The project will focus on China’s capacity to confront sudden and urgent challenges to public well-being, whether generated by natural disasters, technology failures, or emergent infectious diseases such as SARS. Program objectives would be fulfilled through faculty and student research, case-study writing, conferences of scholars, executive education for senior Chinese officials, and faculty exchanges.

Michael McElroy, Gilbert Butler Professor of Environmental Studies, Harvard School of Engineering and Applied Sciences (Faculty of Arts and Sciences) and Chris Nielsen, executive director, China Project, Department of Environmental Science, Harvard School of Engineering and Applied Sciences, for “Reconciling Economic Growth and Air Pollution Control in China: An Integrated Approach.” The project will receive $121,000 over two years.

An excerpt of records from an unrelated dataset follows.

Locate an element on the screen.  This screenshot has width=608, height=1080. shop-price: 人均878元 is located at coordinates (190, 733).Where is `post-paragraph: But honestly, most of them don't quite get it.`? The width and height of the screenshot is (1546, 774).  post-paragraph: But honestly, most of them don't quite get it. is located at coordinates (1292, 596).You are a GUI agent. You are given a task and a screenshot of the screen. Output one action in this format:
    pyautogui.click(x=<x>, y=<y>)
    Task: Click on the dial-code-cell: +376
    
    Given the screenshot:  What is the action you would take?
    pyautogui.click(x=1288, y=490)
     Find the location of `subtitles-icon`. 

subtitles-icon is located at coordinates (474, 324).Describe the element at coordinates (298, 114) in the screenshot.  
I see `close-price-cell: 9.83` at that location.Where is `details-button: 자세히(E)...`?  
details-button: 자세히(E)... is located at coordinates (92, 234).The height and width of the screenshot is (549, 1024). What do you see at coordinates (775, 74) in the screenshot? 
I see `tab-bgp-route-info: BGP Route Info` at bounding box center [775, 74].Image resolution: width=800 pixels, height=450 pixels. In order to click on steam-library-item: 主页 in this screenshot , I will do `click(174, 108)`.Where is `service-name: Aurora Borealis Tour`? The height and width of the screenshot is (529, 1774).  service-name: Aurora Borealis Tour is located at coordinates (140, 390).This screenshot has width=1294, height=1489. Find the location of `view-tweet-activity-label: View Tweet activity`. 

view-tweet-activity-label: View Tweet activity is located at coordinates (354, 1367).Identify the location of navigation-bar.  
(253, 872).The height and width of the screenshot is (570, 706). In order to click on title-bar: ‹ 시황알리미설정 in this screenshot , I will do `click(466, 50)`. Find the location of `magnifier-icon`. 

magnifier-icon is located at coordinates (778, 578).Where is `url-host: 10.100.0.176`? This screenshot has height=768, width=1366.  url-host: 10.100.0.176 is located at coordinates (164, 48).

This project seeks to undertake a long-term collaborative study with Tsinghua University aimed at building fundamental scholarly capacities in the assessment of China’s emission-control policies. It will broaden consideration of policy options from the government’s announced command-and-control approaches, such as “green” taxes. This assessment would be done in a framework that integrates a suite of complex research tools: emission inventories; atmospheric modeling and measurements; economic modeling; and epidemiology and risk assessment. Results of the study could help illustrate not only how to reconcile domestic environmental and economic priorities in China, but also how they could be aligned with global interests in greenhouse-gas control.

A fourth proposal titled “The Dragon’s Kidneys: Medical Training and National Standard Care in China ” will receive partial, one-time funding in the amount of $50,000. The project — submitted by Dirk Hentschel, instructor in medicine at Harvard Medical School and Joseph Bonventre, Robert H. Ebert Professor of Medicine and Health Sciences and Technology at Brigham and Women’s Hospital — aims to further the development of basic research relationships with Peking University.

The objective of this project is to support collaboration between Peking University, Harvard Medical School, and Brigham and Women’s Hospital regarding research and teaching on chronic kidney disease as the prevalence of diabetes and hypertension in China grows.

The fund’s Steering Committee, together with outside external reviewers who are experts in various fields, conducted the first round of the grant-review process.